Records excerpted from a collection
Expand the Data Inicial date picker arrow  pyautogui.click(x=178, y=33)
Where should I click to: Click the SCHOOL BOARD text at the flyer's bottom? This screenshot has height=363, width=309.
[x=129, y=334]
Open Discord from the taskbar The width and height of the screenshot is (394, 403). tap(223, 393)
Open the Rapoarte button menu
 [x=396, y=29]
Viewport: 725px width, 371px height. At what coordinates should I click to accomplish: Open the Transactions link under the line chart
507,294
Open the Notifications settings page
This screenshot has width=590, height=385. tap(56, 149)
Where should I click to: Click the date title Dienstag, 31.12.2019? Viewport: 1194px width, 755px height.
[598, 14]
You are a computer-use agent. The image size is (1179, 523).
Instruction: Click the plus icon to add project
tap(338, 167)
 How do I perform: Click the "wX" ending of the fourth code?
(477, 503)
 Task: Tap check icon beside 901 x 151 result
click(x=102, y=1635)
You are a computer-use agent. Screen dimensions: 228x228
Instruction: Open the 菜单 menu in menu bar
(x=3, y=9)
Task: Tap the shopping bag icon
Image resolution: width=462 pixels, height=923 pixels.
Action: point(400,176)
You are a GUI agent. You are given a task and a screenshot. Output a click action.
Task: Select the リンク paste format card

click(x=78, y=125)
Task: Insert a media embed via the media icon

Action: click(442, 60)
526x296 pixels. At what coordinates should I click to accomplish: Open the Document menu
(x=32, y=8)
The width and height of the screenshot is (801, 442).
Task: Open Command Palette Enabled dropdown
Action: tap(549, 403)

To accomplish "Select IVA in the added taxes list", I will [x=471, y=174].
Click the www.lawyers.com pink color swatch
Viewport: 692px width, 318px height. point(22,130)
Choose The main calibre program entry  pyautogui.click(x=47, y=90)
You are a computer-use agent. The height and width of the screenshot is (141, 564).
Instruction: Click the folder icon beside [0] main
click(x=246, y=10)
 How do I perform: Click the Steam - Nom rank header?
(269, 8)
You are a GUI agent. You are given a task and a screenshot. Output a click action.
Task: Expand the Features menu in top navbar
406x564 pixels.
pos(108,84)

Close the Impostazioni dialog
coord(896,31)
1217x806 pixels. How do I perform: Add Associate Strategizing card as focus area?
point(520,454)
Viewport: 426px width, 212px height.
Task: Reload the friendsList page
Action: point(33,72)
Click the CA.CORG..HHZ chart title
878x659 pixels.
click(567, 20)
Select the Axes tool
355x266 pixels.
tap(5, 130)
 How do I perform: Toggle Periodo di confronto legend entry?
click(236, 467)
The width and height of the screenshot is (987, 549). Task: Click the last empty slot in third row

SET PROBLEM: Can you extract every line of the records above and reproduce each one verbatim, from first to last?

CORRECT RESPONSE:
Expand the Data Inicial date picker arrow  pyautogui.click(x=178, y=33)
Where should I click to: Click the SCHOOL BOARD text at the flyer's bottom? This screenshot has height=363, width=309.
[x=129, y=334]
Open Discord from the taskbar The width and height of the screenshot is (394, 403). tap(223, 393)
Open the Rapoarte button menu
 [x=396, y=29]
Viewport: 725px width, 371px height. At what coordinates should I click to accomplish: Open the Transactions link under the line chart
507,294
Open the Notifications settings page
This screenshot has width=590, height=385. tap(56, 149)
Where should I click to: Click the date title Dienstag, 31.12.2019? Viewport: 1194px width, 755px height.
[598, 14]
You are a computer-use agent. The image size is (1179, 523).
Instruction: Click the plus icon to add project
tap(338, 167)
 How do I perform: Click the "wX" ending of the fourth code?
(477, 503)
 Task: Tap check icon beside 901 x 151 result
click(x=102, y=1635)
You are a computer-use agent. Screen dimensions: 228x228
Instruction: Open the 菜单 menu in menu bar
(x=3, y=9)
Task: Tap the shopping bag icon
Image resolution: width=462 pixels, height=923 pixels.
Action: point(400,176)
You are a GUI agent. You are given a task and a screenshot. Output a click action.
Task: Select the リンク paste format card

click(x=78, y=125)
Task: Insert a media embed via the media icon

Action: click(442, 60)
526x296 pixels. At what coordinates should I click to accomplish: Open the Document menu
(x=32, y=8)
The width and height of the screenshot is (801, 442).
Task: Open Command Palette Enabled dropdown
Action: tap(549, 403)

To accomplish "Select IVA in the added taxes list", I will [x=471, y=174].
Click the www.lawyers.com pink color swatch
Viewport: 692px width, 318px height. point(22,130)
Choose The main calibre program entry  pyautogui.click(x=47, y=90)
You are a computer-use agent. The height and width of the screenshot is (141, 564).
Instruction: Click the folder icon beside [0] main
click(x=246, y=10)
 How do I perform: Click the Steam - Nom rank header?
(269, 8)
You are a GUI agent. You are given a task and a screenshot. Output a click action.
Task: Expand the Features menu in top navbar
406x564 pixels.
pos(108,84)

Close the Impostazioni dialog
coord(896,31)
1217x806 pixels. How do I perform: Add Associate Strategizing card as focus area?
point(520,454)
Viewport: 426px width, 212px height.
Task: Reload the friendsList page
Action: point(33,72)
Click the CA.CORG..HHZ chart title
878x659 pixels.
click(567, 20)
Select the Axes tool
355x266 pixels.
tap(5, 130)
 How do I perform: Toggle Periodo di confronto legend entry?
click(236, 467)
The width and height of the screenshot is (987, 549). Task: Click the last empty slot in third row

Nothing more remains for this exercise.